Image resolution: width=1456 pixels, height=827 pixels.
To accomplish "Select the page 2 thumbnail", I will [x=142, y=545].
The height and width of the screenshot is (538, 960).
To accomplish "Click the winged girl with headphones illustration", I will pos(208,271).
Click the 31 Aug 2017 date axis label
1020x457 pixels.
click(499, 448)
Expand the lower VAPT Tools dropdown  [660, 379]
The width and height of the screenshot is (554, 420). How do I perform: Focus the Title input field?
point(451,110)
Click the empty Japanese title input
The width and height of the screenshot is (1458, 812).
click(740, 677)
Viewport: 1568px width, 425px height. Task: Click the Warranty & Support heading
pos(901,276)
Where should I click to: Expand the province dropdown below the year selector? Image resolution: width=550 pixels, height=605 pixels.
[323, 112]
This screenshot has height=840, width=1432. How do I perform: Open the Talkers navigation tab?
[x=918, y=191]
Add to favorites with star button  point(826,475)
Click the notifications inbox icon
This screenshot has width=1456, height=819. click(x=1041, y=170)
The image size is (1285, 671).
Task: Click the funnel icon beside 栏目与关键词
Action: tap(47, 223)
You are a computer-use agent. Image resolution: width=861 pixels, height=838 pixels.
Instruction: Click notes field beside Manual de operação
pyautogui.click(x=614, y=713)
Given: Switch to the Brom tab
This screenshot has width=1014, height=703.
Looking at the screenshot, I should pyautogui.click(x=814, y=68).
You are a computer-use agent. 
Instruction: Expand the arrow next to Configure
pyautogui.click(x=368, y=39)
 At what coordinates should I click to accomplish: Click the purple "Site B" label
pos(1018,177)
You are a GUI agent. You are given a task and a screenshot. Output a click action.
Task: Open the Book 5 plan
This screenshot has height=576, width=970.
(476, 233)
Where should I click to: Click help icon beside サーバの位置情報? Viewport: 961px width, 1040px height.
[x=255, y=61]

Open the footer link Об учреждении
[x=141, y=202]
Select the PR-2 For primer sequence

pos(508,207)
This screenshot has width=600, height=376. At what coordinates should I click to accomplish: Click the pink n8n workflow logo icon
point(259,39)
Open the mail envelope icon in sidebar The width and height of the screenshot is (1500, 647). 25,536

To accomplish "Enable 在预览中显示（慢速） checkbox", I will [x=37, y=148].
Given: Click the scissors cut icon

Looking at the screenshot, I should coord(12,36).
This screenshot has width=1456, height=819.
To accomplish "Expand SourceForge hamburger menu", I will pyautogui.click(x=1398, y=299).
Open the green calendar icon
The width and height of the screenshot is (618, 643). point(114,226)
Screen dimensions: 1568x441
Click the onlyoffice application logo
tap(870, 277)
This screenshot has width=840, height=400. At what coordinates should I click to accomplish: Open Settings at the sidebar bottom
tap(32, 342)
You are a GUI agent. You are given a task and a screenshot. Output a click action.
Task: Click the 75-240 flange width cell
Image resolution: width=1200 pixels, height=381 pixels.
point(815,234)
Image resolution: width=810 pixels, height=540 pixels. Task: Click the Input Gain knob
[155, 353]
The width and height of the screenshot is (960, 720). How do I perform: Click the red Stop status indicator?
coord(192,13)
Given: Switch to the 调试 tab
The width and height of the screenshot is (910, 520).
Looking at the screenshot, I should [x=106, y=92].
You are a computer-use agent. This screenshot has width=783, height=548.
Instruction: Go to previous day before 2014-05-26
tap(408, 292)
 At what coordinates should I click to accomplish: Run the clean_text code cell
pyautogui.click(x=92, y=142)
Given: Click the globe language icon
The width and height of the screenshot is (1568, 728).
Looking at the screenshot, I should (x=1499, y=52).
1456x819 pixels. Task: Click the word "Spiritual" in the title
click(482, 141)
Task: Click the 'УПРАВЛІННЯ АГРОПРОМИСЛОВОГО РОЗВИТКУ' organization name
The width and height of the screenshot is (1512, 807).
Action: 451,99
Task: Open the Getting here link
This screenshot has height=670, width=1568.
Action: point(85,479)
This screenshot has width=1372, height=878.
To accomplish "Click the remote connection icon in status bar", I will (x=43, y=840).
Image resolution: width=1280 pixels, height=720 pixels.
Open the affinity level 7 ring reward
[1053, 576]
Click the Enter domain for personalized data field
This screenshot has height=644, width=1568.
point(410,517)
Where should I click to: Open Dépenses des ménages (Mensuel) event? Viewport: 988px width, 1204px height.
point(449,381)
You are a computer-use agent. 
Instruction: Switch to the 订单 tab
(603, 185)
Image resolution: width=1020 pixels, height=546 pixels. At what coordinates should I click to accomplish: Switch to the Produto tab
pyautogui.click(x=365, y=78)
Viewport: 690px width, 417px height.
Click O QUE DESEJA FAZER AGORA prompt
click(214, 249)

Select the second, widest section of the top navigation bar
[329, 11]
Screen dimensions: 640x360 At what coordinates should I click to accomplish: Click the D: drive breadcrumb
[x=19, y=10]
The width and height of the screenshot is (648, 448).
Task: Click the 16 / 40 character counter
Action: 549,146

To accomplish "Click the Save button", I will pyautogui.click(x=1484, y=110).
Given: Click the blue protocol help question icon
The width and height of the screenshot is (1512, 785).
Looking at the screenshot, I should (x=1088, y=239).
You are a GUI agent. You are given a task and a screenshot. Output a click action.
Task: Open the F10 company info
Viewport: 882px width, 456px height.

◇ ◇ ◇

• **Your objective**: Copy every one of the entries above word for word, keeping each line as it is.

• **Solved problem**:
Image resolution: width=1456 pixels, height=827 pixels.
To accomplish "Select the page 2 thumbnail", I will [x=142, y=545].
The height and width of the screenshot is (538, 960).
To accomplish "Click the winged girl with headphones illustration", I will pos(208,271).
Click the 31 Aug 2017 date axis label
1020x457 pixels.
click(499, 448)
Expand the lower VAPT Tools dropdown  [660, 379]
The width and height of the screenshot is (554, 420). How do I perform: Focus the Title input field?
point(451,110)
Click the empty Japanese title input
The width and height of the screenshot is (1458, 812).
click(740, 677)
Viewport: 1568px width, 425px height. Task: Click the Warranty & Support heading
pos(901,276)
Where should I click to: Expand the province dropdown below the year selector? Image resolution: width=550 pixels, height=605 pixels.
[323, 112]
This screenshot has height=840, width=1432. How do I perform: Open the Talkers navigation tab?
[x=918, y=191]
Add to favorites with star button  point(826,475)
Click the notifications inbox icon
This screenshot has width=1456, height=819. click(x=1041, y=170)
The image size is (1285, 671).
Task: Click the funnel icon beside 栏目与关键词
Action: tap(47, 223)
You are a computer-use agent. Image resolution: width=861 pixels, height=838 pixels.
Instruction: Click notes field beside Manual de operação
pyautogui.click(x=614, y=713)
Given: Switch to the Brom tab
This screenshot has width=1014, height=703.
Looking at the screenshot, I should pyautogui.click(x=814, y=68).
You are a computer-use agent. 
Instruction: Expand the arrow next to Configure
pyautogui.click(x=368, y=39)
 At what coordinates should I click to accomplish: Click the purple "Site B" label
pos(1018,177)
You are a GUI agent. You are given a task and a screenshot. Output a click action.
Task: Open the Book 5 plan
This screenshot has height=576, width=970.
(476, 233)
Where should I click to: Click help icon beside サーバの位置情報? Viewport: 961px width, 1040px height.
[x=255, y=61]

Open the footer link Об учреждении
[x=141, y=202]
Select the PR-2 For primer sequence

pos(508,207)
This screenshot has width=600, height=376. At what coordinates should I click to accomplish: Click the pink n8n workflow logo icon
point(259,39)
Open the mail envelope icon in sidebar The width and height of the screenshot is (1500, 647). 25,536

To accomplish "Enable 在预览中显示（慢速） checkbox", I will [x=37, y=148].
Given: Click the scissors cut icon

Looking at the screenshot, I should coord(12,36).
This screenshot has width=1456, height=819.
To accomplish "Expand SourceForge hamburger menu", I will pyautogui.click(x=1398, y=299).
Open the green calendar icon
The width and height of the screenshot is (618, 643). point(114,226)
Screen dimensions: 1568x441
Click the onlyoffice application logo
tap(870, 277)
This screenshot has width=840, height=400. At what coordinates should I click to accomplish: Open Settings at the sidebar bottom
tap(32, 342)
You are a GUI agent. You are given a task and a screenshot. Output a click action.
Task: Click the 75-240 flange width cell
Image resolution: width=1200 pixels, height=381 pixels.
point(815,234)
Image resolution: width=810 pixels, height=540 pixels. Task: Click the Input Gain knob
[155, 353]
The width and height of the screenshot is (960, 720). How do I perform: Click the red Stop status indicator?
coord(192,13)
Given: Switch to the 调试 tab
The width and height of the screenshot is (910, 520).
Looking at the screenshot, I should [x=106, y=92].
You are a computer-use agent. This screenshot has width=783, height=548.
Instruction: Go to previous day before 2014-05-26
tap(408, 292)
 At what coordinates should I click to accomplish: Run the clean_text code cell
pyautogui.click(x=92, y=142)
Given: Click the globe language icon
The width and height of the screenshot is (1568, 728).
Looking at the screenshot, I should (x=1499, y=52).
1456x819 pixels. Task: Click the word "Spiritual" in the title
click(482, 141)
Task: Click the 'УПРАВЛІННЯ АГРОПРОМИСЛОВОГО РОЗВИТКУ' organization name
The width and height of the screenshot is (1512, 807).
Action: 451,99
Task: Open the Getting here link
This screenshot has height=670, width=1568.
Action: point(85,479)
This screenshot has width=1372, height=878.
To accomplish "Click the remote connection icon in status bar", I will (x=43, y=840).
Image resolution: width=1280 pixels, height=720 pixels.
Open the affinity level 7 ring reward
[1053, 576]
Click the Enter domain for personalized data field
This screenshot has height=644, width=1568.
point(410,517)
Where should I click to: Open Dépenses des ménages (Mensuel) event? Viewport: 988px width, 1204px height.
point(449,381)
You are a computer-use agent. 
Instruction: Switch to the 订单 tab
(603, 185)
Image resolution: width=1020 pixels, height=546 pixels. At what coordinates should I click to accomplish: Switch to the Produto tab
pyautogui.click(x=365, y=78)
Viewport: 690px width, 417px height.
Click O QUE DESEJA FAZER AGORA prompt
click(214, 249)

Select the second, widest section of the top navigation bar
[329, 11]
Screen dimensions: 640x360 At what coordinates should I click to accomplish: Click the D: drive breadcrumb
[x=19, y=10]
The width and height of the screenshot is (648, 448).
Task: Click the 16 / 40 character counter
Action: 549,146

To accomplish "Click the Save button", I will pyautogui.click(x=1484, y=110).
Given: Click the blue protocol help question icon
The width and height of the screenshot is (1512, 785).
Looking at the screenshot, I should (x=1088, y=239).
You are a GUI agent. You are given a task and a screenshot. Output a click action.
Task: Open the F10 company info
Viewport: 882px width, 456px height.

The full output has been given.